Aidi mengatakan, TNI sudah mengecek langsung di lapangan dan menghimpun keterangan dari beberapa sumber yang berwewenang, di antaranya dinas sosial Kabupaten Nduga dan Sekda Lanny Jaya. Mereka menyatakan, informasi tersebut tidak benar dan tidak dapat dipertanggungjawabkan.
Dia menuturkan, saat ini di Wamena Jayawijaya dan di Tiom Lanny Jaya sudah tidak ada lagi pengungsi dari Nduga. Yang ada, kata dia, adalah sebagian masyarakat memilih menetap di tempat yang baru dalam rangka mendampingi anak-anak mereka melanjutkan sekolah di sekolah-sekolah negeri di Wamena maupaun di Tiom karena tidak ada lagi guru yang berani kembali ke Nduga untuk mengajar.
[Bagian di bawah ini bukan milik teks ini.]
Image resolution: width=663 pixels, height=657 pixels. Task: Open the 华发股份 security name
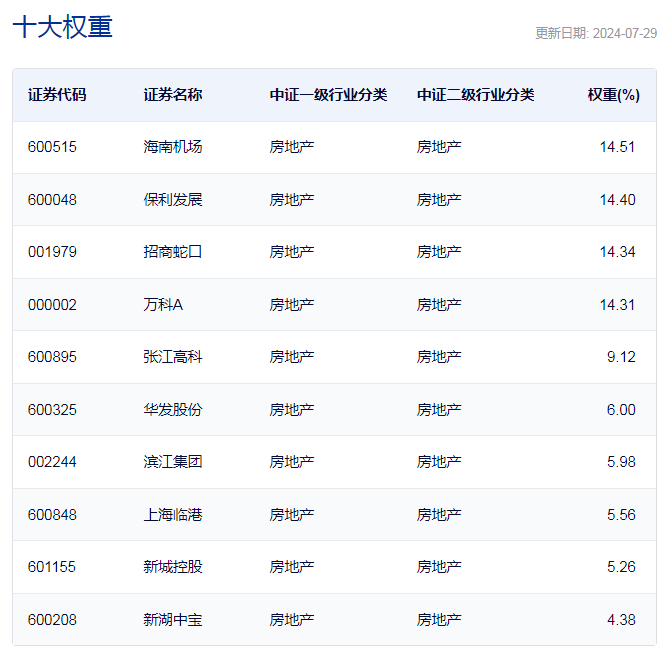173,410
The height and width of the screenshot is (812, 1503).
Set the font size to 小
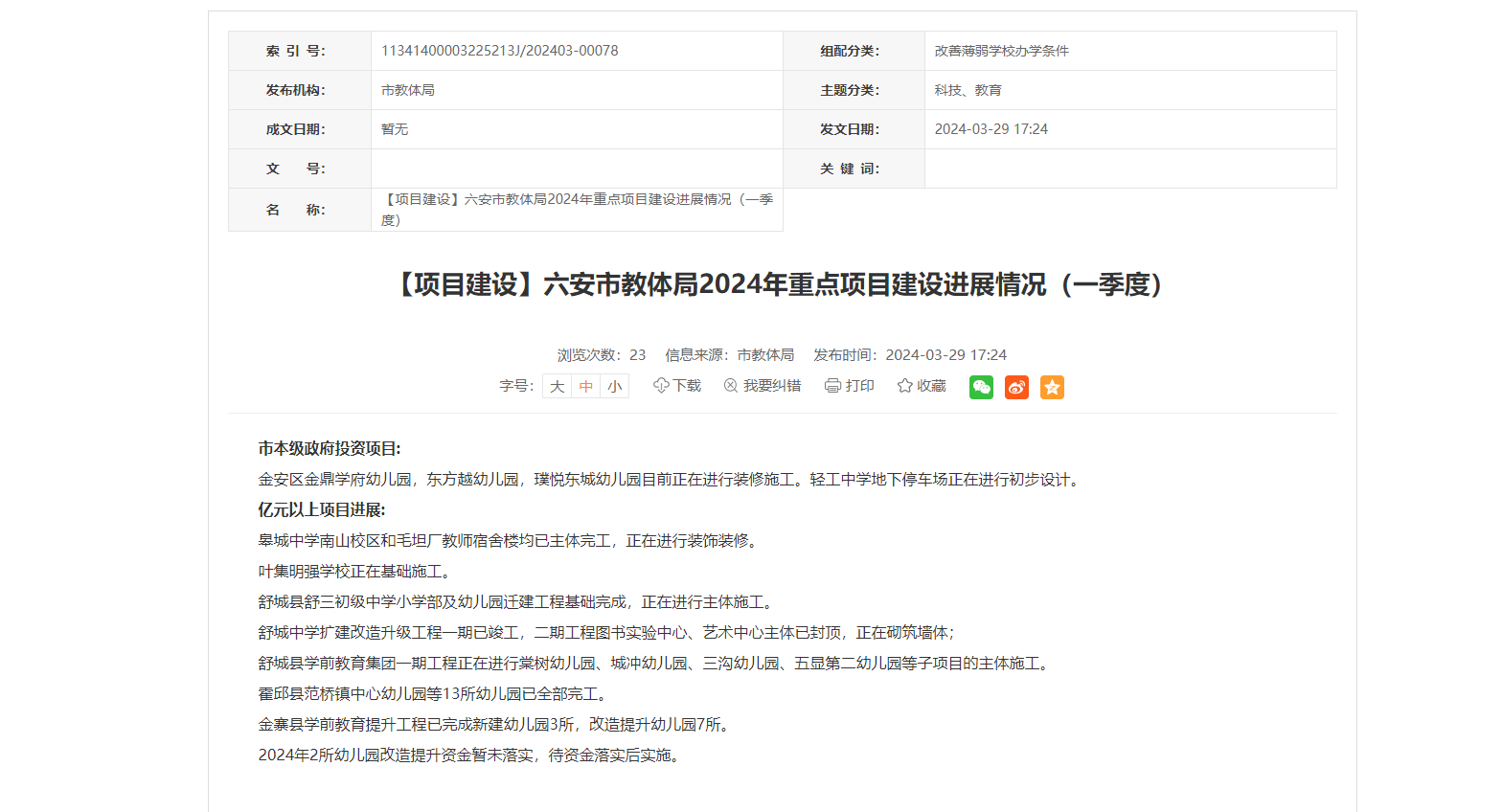click(x=614, y=387)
Namun lagi-lagi hingga saat ini belum ada data resmi dan otentik dari Pemda Nduga tentang jumlah warganya yang menetap di Wamena maupun Tiom atau di daerah lain. Dan tidak ada data alamat pasti kedudukan mereka menetap.
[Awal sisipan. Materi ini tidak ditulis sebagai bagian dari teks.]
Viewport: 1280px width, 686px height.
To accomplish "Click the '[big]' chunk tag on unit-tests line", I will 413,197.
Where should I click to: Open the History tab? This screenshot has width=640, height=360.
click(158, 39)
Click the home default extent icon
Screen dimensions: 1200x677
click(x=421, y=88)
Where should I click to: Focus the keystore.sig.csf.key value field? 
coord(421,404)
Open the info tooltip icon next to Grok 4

Bahkan hingga saat ini Pemda Nduga belum memiliki data kependudukan secara otentik. 80 % warga Nduga tidak memiliki KTP dan Kartu keluarga.
"Hampir seluruh wilayah di Kabupaten Nduga hanya bisa ditempuh dengan pesawat udara, lantas bagaimana caranya mereka mendata penduduknya apalagi mendata mengungsi?" kata Aidi.